1. VALIDITY AND SCOPE

This Data Processing Agreement (DPA) is an addendum to the Terms of service between Techinline Ltd. (Techinline) and the Customer. Techinline and Customer are individually a "party" and, collectively, the "parties". This DPA applies where and only to the extent that Techinline processes personal data on behalf of the Customer in the course of providing the SetMe service and such personal data is subject to General Data Protection Regulation ("GDPR").The parties agree to comply with the terms and conditions in this DPA in connection with such personal data.

2. SUBJECT MATTER OF CONTRACT

Techinline Ltd. offers a remote desktop solution (also referred to as "SetMe", "SetMe service", or "SetMe software") that delivers a comprehensive set of features. The SetMe software enables users to access and control remote devices and allows users to communicate with each other as well as exchange data in real-time. The SetMe service also provides the option of registering a customer account where users may enter their personal data, such as email address and full name.

3. PURPOSE

The processing of personal data by Techinline is essential to provide the SetMe service effectively, in particular to:

  • Ensure system security and stability.
  • Enable trouble-free connections and smooth communication between users of the SetMe software.
  • Provide a customer account for personalized user experience.

4. DURATION

The duration of data processing covered by this DPA shall be in accordance with the duration of the agreement.

5. TYPE OF PROCESSING

Data processing may include collection, storage, retrieval, consultation, disclosure by transmission, restriction, erasure or destruction of data.

6. DEFINITIONS

The following terms have the meanings set forth below.
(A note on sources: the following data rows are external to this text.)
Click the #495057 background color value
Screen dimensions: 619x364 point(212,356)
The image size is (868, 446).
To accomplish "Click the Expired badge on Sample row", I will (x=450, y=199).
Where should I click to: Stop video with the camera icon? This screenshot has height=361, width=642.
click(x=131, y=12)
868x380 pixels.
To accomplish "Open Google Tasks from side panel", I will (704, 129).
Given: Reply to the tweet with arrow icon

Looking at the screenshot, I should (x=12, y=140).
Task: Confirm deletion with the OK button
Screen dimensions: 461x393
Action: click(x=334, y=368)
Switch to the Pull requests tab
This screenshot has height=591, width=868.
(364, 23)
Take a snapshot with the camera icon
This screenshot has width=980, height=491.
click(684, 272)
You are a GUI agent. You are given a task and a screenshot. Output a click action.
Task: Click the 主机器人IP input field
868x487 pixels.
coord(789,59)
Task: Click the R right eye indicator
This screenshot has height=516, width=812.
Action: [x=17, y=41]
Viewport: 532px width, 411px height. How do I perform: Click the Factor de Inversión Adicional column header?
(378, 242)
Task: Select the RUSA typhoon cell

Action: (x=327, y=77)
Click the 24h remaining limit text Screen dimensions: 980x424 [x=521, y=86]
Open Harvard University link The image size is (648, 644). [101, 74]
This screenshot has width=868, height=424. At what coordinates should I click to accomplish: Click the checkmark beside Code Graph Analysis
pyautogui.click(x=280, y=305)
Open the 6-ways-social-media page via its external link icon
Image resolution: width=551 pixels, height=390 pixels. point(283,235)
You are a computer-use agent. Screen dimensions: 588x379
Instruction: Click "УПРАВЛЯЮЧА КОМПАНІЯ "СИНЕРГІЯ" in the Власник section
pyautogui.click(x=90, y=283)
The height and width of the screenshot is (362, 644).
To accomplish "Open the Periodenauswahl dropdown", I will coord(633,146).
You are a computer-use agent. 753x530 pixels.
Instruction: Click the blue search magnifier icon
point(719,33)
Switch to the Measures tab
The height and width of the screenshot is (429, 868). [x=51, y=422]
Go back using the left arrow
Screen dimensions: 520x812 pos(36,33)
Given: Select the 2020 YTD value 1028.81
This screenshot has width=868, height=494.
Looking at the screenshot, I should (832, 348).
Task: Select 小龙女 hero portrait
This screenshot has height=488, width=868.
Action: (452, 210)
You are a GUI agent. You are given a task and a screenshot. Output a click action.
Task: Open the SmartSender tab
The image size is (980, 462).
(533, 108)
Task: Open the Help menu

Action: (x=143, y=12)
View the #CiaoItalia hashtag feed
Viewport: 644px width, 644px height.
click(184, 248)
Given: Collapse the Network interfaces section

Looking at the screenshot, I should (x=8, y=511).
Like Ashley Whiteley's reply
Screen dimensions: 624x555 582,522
6.1 "Controller" is the entity that determines the purposes and means of the processing of personal data.

6.2 "Data Protection Law" means data protection and privacy law applicable to the processing of Personal Data under the agreement as it relates to the Customer, in particular, Regulation 2016/679 (General Data Protection Regulation) ("GDPR").

6.3 "Data Subject" means an identified or identifiable natural person.

6.4 "Personal Data" means information that identifies, relates to, describes, is reasonably capable of being associated with, or could reasonably be linked, directly or indirectly, with a Data Subject or their household or device in particular by reference to an identifier such as a name, an identification number, location data, an online identifier or to one or more factors specific to the physical, physiological, genetic, mental, economic, cultural or social identity of that natural person.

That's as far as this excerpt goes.